- _Job_: Reproduce the text lines of the entries below verbatim, leaving out the pictures.

- _Extracted entries_:

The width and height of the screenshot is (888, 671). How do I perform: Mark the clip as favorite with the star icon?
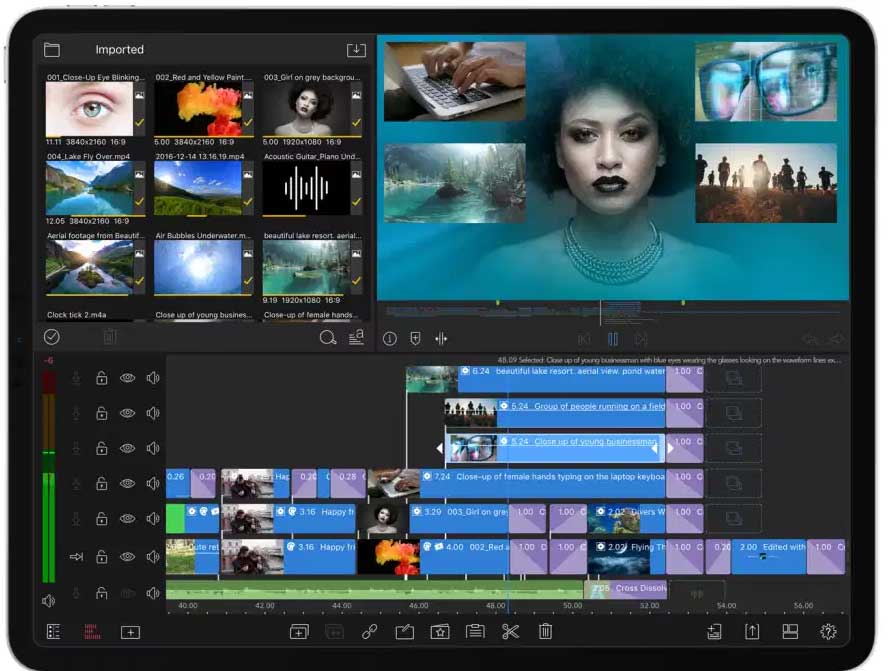pos(439,632)
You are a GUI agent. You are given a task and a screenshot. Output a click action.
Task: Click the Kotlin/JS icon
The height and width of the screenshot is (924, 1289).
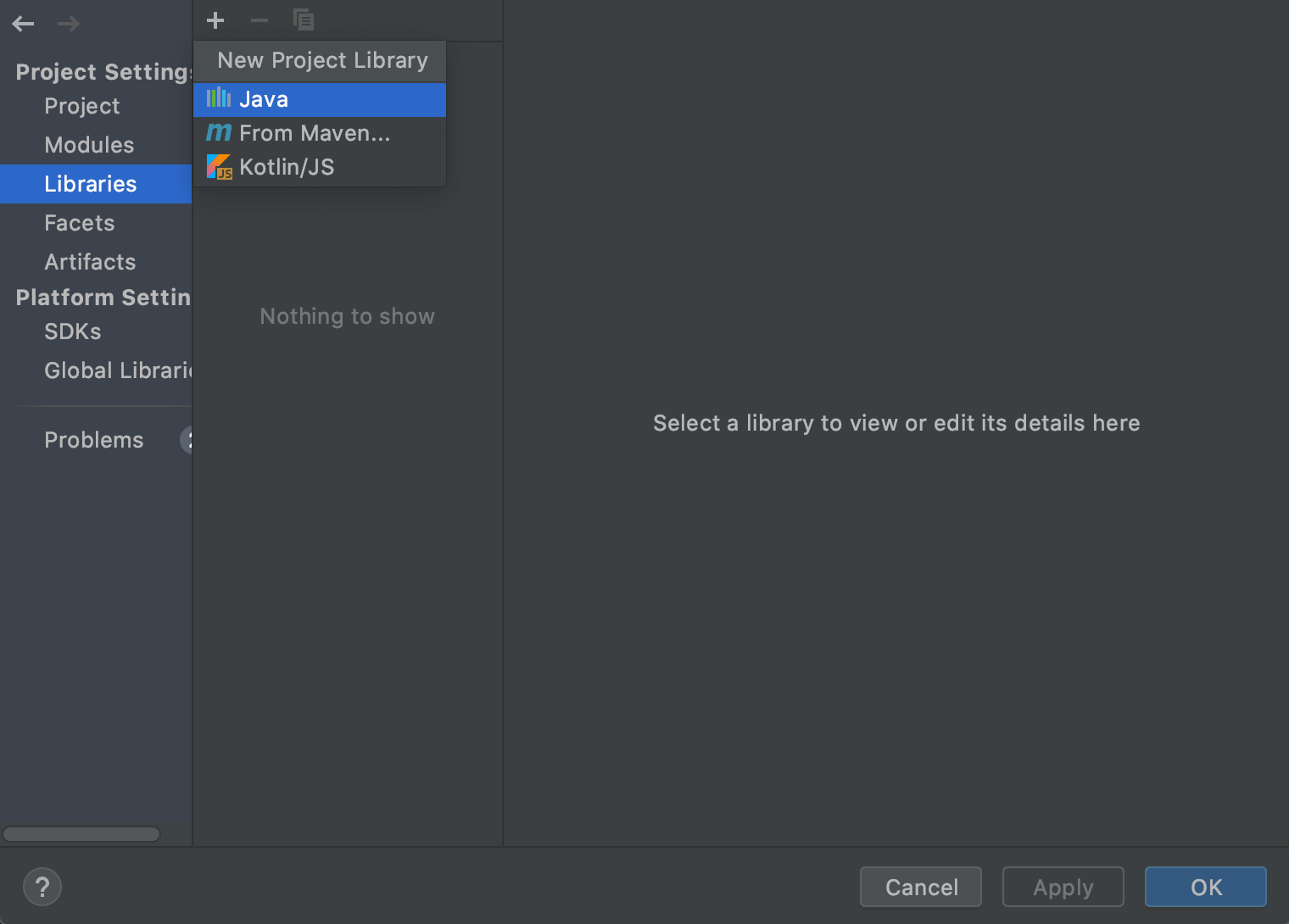click(x=220, y=166)
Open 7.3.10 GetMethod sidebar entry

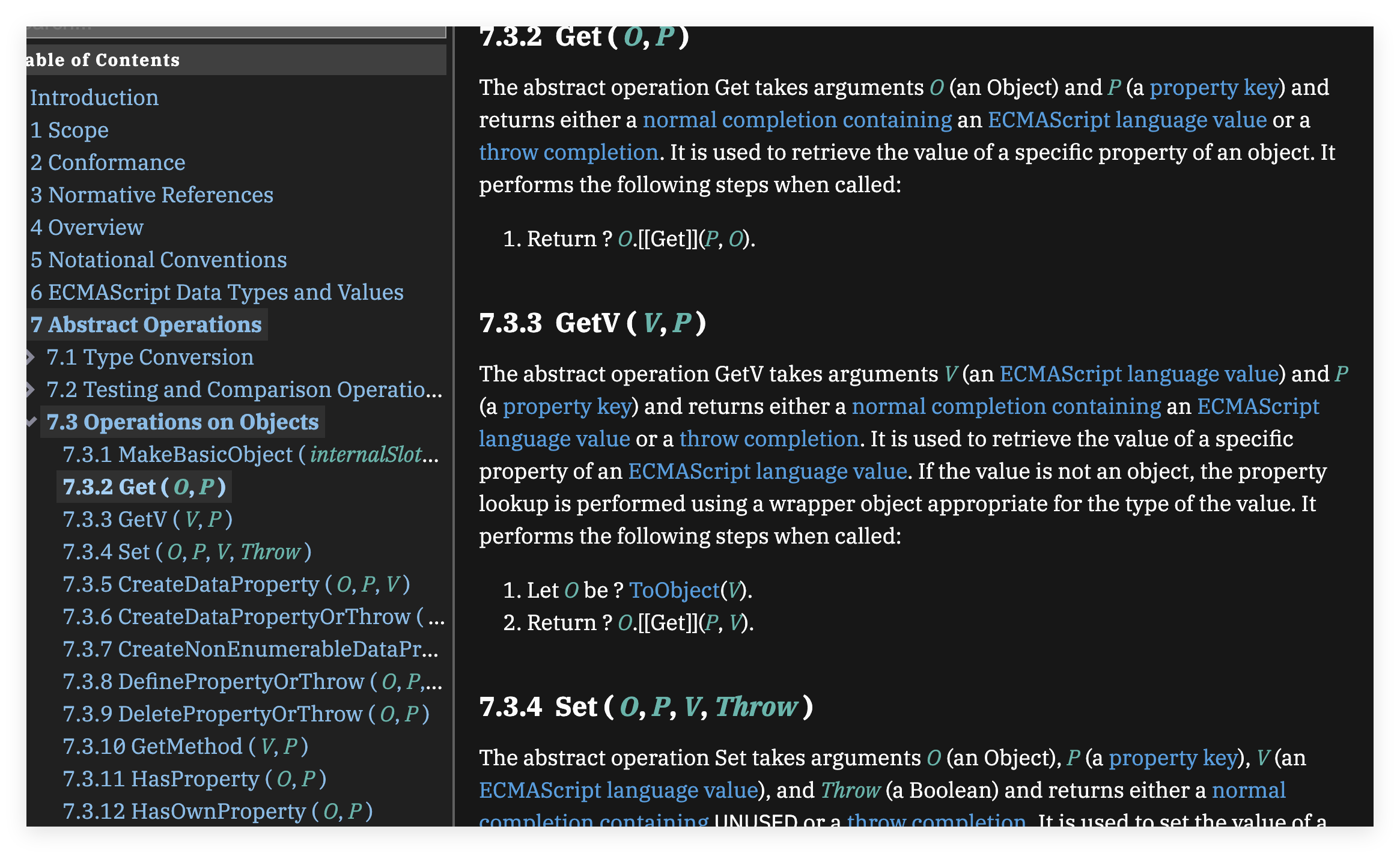pyautogui.click(x=185, y=747)
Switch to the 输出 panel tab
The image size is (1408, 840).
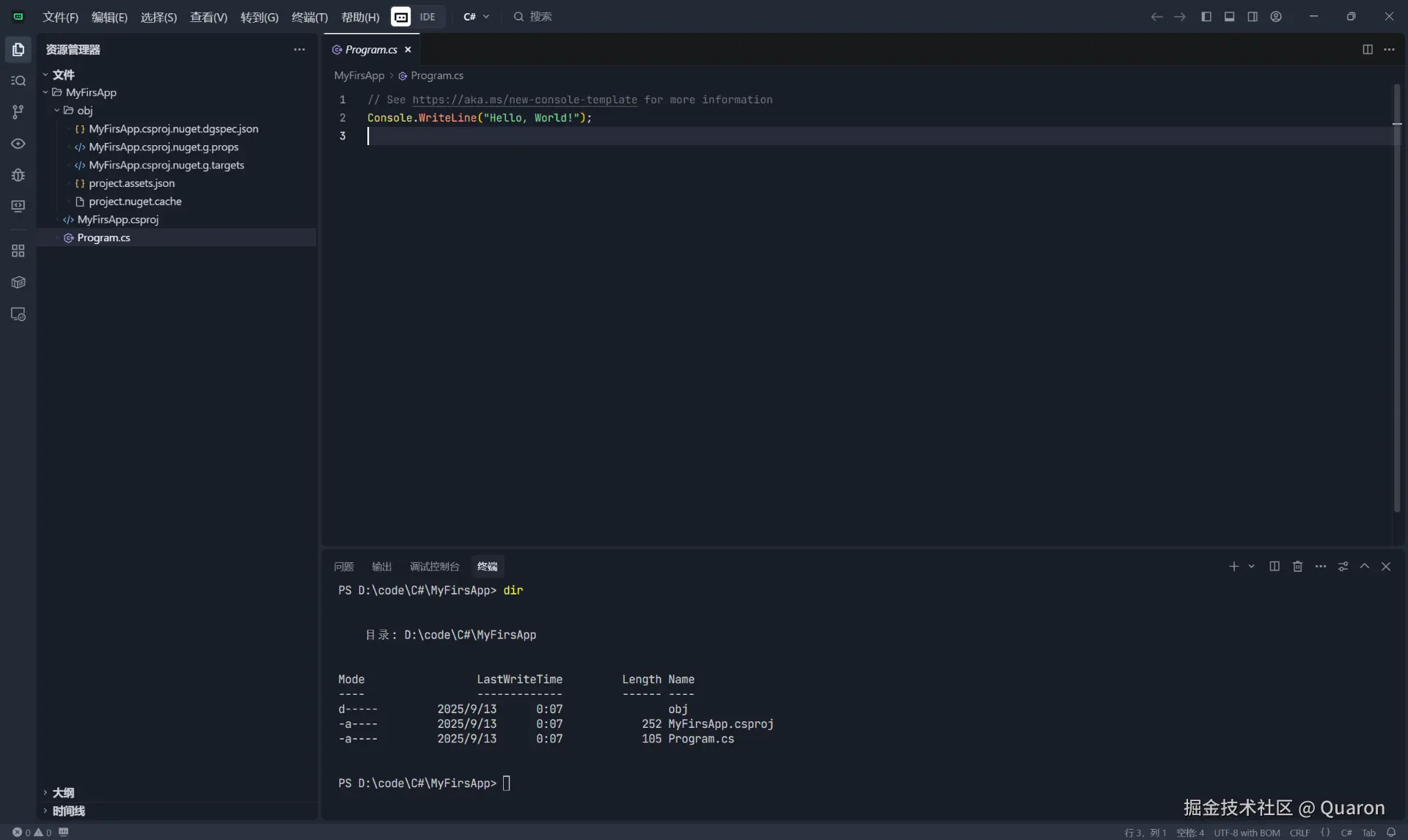coord(381,567)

- _Exercise solution_:
The width and height of the screenshot is (888, 671). How do I perform: Mark the clip as favorite with the star icon?
pos(439,632)
You are a GUI agent. You are given a task and a screenshot. Output a click action.
Task: Click the Kotlin/JS icon
The height and width of the screenshot is (924, 1289).
click(x=220, y=166)
Open 7.3.10 GetMethod sidebar entry

pyautogui.click(x=185, y=747)
Switch to the 输出 panel tab
The image size is (1408, 840).
coord(381,567)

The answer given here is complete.